## INSTRUCTIONS TO FOLLOW:
What are the lines from the one containing "The image size is (980, 537)." through the last line of the records below? Return them exactly, leaving out pictures.

───

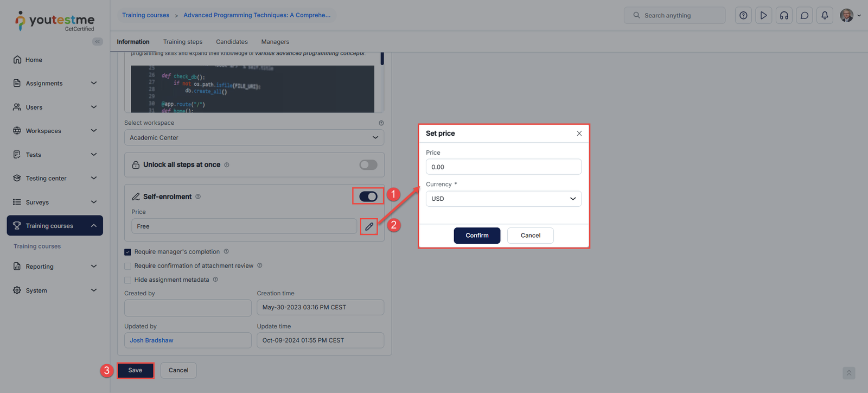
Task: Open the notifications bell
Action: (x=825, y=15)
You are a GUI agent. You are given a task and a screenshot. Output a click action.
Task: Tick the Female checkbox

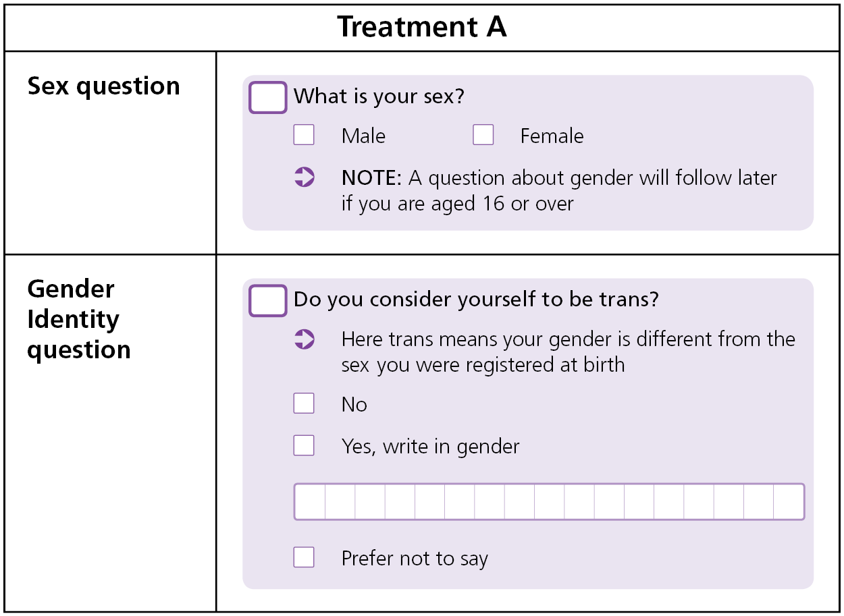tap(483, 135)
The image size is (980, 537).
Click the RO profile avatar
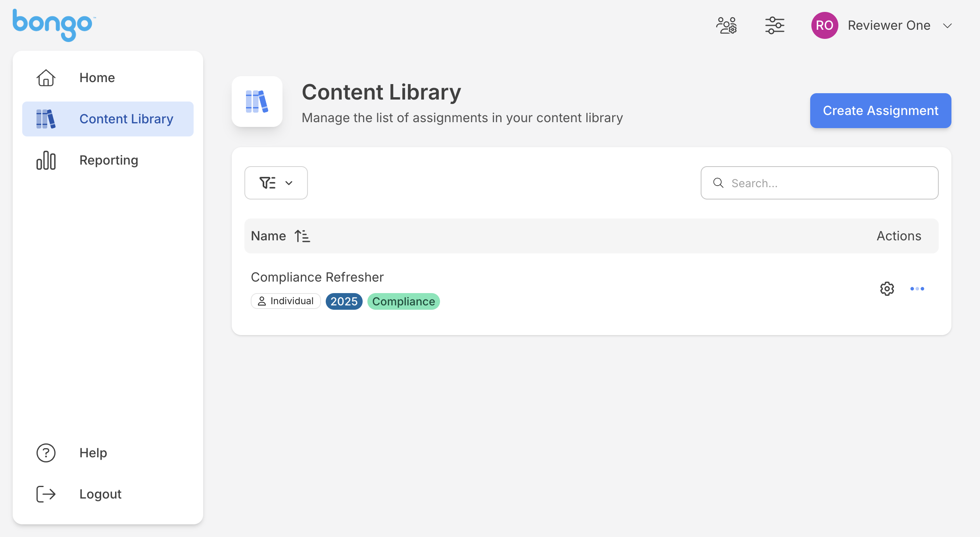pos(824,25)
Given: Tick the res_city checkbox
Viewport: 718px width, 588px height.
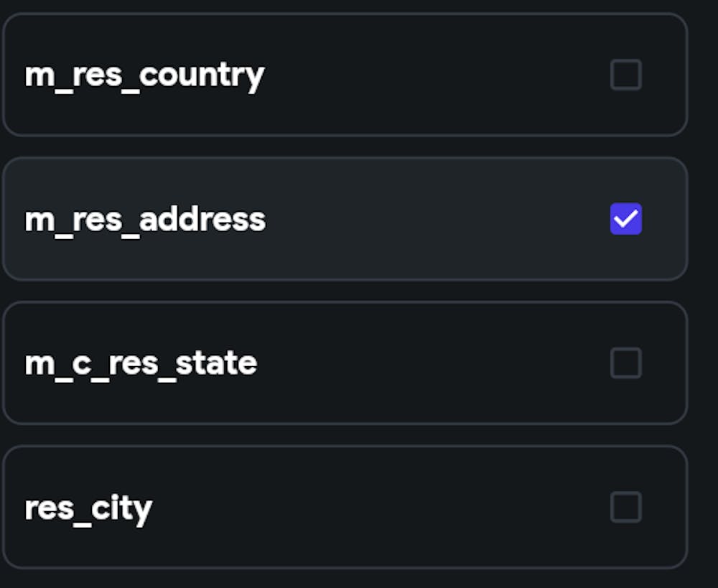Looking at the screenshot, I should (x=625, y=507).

───

## TASK ANSWER:
The image size is (980, 537).
Click the RO profile avatar
pos(824,25)
Given: Tick the res_city checkbox
Viewport: 718px width, 588px height.
Looking at the screenshot, I should (x=625, y=507).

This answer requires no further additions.